[md]Tools
Tools are the most-used MCP feature: typed, schema-described functions an AI client can call. The snippets below are type-checked by mdoc — they share the imports and placeholder types in the setup block.
import cats.effect.IO
import io.circe.{Decoder, Encoder}
import net.andimiller.mcp.core.schema.JsonSchema
import net.andimiller.mcp.core.server.*
import net.andimiller.mcp.core.protocol.ToolResult
case class MyRequest(value: String) derives JsonSchema, Decoder, Encoder.AsObject
case class MyResponse(value: String) derives JsonSchema, Decoder, Encoder.AsObject
trait MyCtx:
def doSomething(req: MyRequest): IO[MyResponse]
Fluent builder
.run on a non-contextual builder erases the input/output types into JSON
schemas and returns a Tool.Resolved[F] — the form a Server dispatches:
val myTool: Tool.Resolved[IO] =
tool.name("my_tool")
.description("Tool description")
.in[MyRequest]
.out[MyResponse]
.run(req => IO.pure(MyResponse(req.value)))

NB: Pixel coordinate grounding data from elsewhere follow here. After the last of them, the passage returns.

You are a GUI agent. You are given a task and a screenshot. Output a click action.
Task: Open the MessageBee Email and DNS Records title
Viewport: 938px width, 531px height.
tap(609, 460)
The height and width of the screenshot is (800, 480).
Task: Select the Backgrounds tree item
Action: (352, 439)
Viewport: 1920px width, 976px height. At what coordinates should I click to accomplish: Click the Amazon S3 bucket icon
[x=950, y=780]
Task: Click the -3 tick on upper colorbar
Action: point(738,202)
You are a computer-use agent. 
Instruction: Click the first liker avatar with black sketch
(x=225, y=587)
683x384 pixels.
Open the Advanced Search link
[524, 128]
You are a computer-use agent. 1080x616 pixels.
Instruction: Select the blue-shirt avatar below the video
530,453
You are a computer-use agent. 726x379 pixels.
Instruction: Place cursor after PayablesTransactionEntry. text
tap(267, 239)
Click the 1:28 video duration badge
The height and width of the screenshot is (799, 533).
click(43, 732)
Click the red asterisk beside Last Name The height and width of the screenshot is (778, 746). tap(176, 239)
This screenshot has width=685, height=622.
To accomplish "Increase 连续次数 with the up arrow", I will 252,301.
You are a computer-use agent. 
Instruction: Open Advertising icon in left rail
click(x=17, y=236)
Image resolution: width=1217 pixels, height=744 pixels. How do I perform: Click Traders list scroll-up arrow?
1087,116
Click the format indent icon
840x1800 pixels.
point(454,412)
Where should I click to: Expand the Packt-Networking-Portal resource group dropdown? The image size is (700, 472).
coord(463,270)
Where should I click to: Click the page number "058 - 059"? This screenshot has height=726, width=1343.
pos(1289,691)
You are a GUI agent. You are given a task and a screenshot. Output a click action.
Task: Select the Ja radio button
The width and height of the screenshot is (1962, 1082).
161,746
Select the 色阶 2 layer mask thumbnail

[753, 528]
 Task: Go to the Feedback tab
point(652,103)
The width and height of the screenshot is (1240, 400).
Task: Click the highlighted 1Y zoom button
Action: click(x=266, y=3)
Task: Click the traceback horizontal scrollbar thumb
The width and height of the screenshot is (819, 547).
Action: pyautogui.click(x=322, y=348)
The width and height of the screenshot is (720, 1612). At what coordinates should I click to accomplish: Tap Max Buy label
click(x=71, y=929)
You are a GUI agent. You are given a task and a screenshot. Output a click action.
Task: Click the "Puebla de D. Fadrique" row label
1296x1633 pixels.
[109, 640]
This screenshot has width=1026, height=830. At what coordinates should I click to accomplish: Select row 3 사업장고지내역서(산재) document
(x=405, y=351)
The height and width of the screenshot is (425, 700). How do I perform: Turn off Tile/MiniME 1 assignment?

Returning ToolResult directly
.runResult lets you return ToolResult[Out] (Success / Text / Error)
directly when the call can fail or wants to short-circuit:
val mayFail: Tool.Resolved[IO] =
tool.name("risky")
.in[MyRequest]
.out[MyResponse]
.runResult(req => IO.pure(ToolResult.Error("nope")))
Contextual tools
A contextual tool receives a per-session context value when called. Use this for state, auth-derived identity, or per-session resources. The return type keeps the context, input, and output types so the server can wire it up later:
val ctxTool: Tool[IO, MyCtx, MyRequest, MyResponse] =
contextualTool[MyCtx]
.name("my_tool")
.description("Tool description")
.in[MyRequest]
.out[MyResponse]
.run((ctx, req) => ctx.doSomething(req))
Tool.builder[IO] and Tool.contextual[MyCtx] are equivalent to the tool
and contextualTool helpers above and remain available.